##### DATA SECTION

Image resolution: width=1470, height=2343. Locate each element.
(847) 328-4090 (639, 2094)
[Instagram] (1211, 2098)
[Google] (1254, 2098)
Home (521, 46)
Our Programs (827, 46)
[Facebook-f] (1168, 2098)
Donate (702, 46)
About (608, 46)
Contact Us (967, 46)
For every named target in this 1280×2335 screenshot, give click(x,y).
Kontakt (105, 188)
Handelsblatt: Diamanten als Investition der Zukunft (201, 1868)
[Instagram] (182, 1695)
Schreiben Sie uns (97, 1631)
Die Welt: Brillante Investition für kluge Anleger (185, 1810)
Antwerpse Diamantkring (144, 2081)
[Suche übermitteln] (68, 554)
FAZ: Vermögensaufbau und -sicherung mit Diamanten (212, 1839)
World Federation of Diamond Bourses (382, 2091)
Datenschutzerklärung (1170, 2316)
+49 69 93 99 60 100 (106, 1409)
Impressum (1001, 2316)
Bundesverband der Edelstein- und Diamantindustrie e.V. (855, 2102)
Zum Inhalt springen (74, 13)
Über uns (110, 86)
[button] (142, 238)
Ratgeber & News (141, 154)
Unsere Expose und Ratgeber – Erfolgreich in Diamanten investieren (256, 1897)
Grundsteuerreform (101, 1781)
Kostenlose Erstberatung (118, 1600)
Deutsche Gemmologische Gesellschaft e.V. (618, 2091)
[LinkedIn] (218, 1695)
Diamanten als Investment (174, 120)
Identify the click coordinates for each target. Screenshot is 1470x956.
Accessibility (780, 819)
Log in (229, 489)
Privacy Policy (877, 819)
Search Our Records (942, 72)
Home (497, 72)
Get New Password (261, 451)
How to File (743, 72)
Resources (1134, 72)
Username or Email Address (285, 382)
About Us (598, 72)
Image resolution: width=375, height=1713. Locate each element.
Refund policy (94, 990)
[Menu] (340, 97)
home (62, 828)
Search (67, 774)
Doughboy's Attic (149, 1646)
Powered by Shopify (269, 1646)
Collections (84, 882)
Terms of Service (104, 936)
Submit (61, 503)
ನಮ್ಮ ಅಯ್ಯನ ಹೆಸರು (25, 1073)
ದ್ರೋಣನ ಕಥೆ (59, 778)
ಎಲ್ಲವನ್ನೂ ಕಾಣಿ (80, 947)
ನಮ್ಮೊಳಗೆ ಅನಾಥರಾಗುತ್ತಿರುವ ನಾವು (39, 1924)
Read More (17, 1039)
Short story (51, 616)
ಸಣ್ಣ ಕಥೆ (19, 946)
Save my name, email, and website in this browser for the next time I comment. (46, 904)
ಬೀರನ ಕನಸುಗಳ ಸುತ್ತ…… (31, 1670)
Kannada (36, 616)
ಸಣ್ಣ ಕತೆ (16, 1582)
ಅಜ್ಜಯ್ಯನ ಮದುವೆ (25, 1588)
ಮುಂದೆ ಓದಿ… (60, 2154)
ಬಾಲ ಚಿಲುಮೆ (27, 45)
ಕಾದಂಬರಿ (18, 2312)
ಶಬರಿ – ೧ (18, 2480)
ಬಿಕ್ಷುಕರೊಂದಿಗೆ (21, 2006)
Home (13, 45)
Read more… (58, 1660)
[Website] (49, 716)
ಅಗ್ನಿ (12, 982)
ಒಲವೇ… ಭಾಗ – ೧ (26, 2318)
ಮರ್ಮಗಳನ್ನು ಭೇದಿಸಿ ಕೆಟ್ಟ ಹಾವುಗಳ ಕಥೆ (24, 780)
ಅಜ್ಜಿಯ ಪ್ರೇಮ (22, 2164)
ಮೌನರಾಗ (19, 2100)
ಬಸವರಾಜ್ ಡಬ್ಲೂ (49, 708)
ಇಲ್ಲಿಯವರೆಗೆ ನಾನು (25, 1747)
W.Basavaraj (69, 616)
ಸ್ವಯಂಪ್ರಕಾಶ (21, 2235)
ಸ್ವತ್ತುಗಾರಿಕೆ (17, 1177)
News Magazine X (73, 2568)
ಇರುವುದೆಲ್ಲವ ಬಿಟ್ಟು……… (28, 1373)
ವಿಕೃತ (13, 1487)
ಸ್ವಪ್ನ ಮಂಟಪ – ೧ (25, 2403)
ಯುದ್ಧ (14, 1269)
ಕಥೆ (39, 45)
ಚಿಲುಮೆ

##########

◆ WHAT THIS TASK INVOLVES:
Look above and repeat, character for character, the lines from the first one to the line with "For every named", counting both.

◆ ANSWER TO THE EXERCISE:
Image resolution: width=1470, height=2343. Locate each element.
(847) 328-4090 (639, 2094)
[Instagram] (1211, 2098)
[Google] (1254, 2098)
Home (521, 46)
Our Programs (827, 46)
[Facebook-f] (1168, 2098)
Donate (702, 46)
About (608, 46)
Contact Us (967, 46)
For every named target in this 1280×2335 screenshot, give click(x,y).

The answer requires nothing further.